I don't know what prompted this outburst. But speaking as a onetime upstart novelist, and now a bearded professor of sorts, I applaud Locke's use of "reverend" and his clear equation of beard-wearing as a mark of wisdom and maturity.
After twenty-one winters in Maine, during which time I have tried all sorts of things with my facial hair, I am throwing in the towel. I am letting my beard grow. Sometime around Thanksgiving, having given up on a Hollywood stubble, I quit trimming entirely. By Christmas I was just starting to look Santa Clausy. Today, as our predictable late-January cold snap stretches past Groundhog Day, I can hold my own with the venerable codgers up the road at the local convenience store and village hangout, a place notable for the predominance of pickup trucks among the winter-beaters out in the parking lot.

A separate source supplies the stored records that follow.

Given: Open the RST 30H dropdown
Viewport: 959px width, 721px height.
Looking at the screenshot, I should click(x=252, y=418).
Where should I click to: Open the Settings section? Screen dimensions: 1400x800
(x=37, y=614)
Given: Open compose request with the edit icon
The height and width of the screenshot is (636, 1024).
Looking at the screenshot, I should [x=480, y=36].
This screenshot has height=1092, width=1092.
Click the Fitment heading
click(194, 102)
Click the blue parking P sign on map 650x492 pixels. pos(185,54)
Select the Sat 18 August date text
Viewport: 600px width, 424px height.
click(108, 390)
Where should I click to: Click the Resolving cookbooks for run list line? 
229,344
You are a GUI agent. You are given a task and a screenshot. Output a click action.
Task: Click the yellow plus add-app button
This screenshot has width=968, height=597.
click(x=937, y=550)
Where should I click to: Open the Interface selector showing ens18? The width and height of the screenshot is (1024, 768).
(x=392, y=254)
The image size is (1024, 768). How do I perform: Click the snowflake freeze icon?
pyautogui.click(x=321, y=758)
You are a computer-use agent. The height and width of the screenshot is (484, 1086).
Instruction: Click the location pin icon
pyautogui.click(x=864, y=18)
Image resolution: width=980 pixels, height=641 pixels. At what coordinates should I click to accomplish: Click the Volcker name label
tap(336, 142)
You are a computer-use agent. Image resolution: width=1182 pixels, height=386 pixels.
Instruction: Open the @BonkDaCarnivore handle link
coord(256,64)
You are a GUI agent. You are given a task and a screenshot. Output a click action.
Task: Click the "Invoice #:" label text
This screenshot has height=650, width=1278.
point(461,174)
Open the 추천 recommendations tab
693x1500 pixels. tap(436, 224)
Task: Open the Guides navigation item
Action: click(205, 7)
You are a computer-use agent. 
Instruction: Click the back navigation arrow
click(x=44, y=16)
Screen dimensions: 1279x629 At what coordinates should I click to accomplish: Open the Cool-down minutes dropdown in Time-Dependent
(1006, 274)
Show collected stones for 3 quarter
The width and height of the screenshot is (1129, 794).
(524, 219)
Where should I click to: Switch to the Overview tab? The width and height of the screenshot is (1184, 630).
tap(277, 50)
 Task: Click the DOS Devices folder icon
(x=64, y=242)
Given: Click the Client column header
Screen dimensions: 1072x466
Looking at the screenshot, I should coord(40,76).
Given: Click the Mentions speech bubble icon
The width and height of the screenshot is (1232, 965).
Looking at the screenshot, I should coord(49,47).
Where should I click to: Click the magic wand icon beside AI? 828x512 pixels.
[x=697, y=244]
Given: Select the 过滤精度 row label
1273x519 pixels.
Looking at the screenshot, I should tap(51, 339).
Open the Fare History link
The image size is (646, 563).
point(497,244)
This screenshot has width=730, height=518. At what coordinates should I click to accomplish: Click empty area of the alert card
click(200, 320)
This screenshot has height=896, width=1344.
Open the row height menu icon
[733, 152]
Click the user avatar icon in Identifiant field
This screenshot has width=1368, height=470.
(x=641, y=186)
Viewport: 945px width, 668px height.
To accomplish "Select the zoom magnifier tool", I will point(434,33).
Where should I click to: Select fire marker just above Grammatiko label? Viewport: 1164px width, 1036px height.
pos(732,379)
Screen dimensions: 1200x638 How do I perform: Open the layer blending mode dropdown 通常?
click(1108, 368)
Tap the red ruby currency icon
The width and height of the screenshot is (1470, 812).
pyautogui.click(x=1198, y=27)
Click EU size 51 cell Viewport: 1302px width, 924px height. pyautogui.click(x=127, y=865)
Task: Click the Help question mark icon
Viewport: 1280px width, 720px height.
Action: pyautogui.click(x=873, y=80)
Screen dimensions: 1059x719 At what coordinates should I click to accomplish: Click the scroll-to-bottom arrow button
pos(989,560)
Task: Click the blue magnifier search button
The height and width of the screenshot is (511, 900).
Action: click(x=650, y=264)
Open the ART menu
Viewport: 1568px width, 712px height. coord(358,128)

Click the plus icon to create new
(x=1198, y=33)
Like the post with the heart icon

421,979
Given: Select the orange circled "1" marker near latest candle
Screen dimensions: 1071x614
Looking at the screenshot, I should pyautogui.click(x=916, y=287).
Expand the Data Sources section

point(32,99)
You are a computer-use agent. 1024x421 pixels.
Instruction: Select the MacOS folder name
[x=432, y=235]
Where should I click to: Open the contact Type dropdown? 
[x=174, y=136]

The bearded Mainer is no doubt a stereotype. But I think it's the kind of stereotype that reveals some underlying truth — in this case, a truth about the character of our state and of the kind of people who thrive here. A clean-shaven Paul Bunyan would look like a poser, an attorney-turned-weekend-rusticator. What are you compensating for with that axe, little fellow? But throw in the beard and he becomes a man you do not want to mess with.
A beard, in contemporary society — and I'm talking here about real beards, not vacation beards or soul patches or photo-shoot facial accessories — betoken a spirit of independence, a defiance of fashion, a turning of one's back on the whole culture of eternal youth that enthralls our brethren in places like Beantown or the Big Apple. In Maine, even gay men don't affect to be forever 21.
My chief anxiety, now that I've resolved to go the Full Ulysses, is that the bearded look will, against all reason and probability, become fashionable. Indeed there are early warning signs that this might be happening. Al Gore, who has a way of jumping in early to all kinds of things, may have inadvertently pioneered this trend a couple of years ago — prompting Chris Matthews to liken his new look to that of "a Bolshevik labor organizer." But the fashion, if it is indeed a fashion, has spread faster than iPad jokes. Actor John Hamm, an icon of traditional American masculinity who leads the cast of the best show on television, wowed comment-threaders of both sexes with his unabashed full-facial. Michael Stipe, dean of indie-rockers, has followed suit, along with Bruce Willis and Jason Bateman.
My favorite blogger, Andrew Sullivan of The Atlantic — a self-described "bear" himself — after issuing a beards-are-back proclamation nearly four years ago, has taken to celebrating "beard love" with almost embarrassing fulsomeness. He has lately offered pointers to simpatico sites around the web — which, as you surely feel in your bones by now, are varied and abundant. All About Beards is self-explanatory. Beard Review offers literate commentary and delves into such explored terrain as "Sunni Beards of Philadelphia." Dyers.org, purveyor of "softcore hobography," provides a helpful chart of 33 basic beard types, ranging from the Balbo to the Rap Industry Standard.
New-media gourmands will want to check out "The Longest Way 1.0," a time-lapse Vimeo record of one man's 4500-kilometer beard-growing odyssey across the vast land mass of Asia. And red-blooded patriots (I'm thinking of the pickup-drivers at the local convenience store) can take pride in the fact that Beard Team USA totally rocked the 2009 world championships.
Where is all this headed? Will I resist the growing temptation to lace my all-white whiskers with a judicious dose of Just For Men? I'll let you know by blackfly season.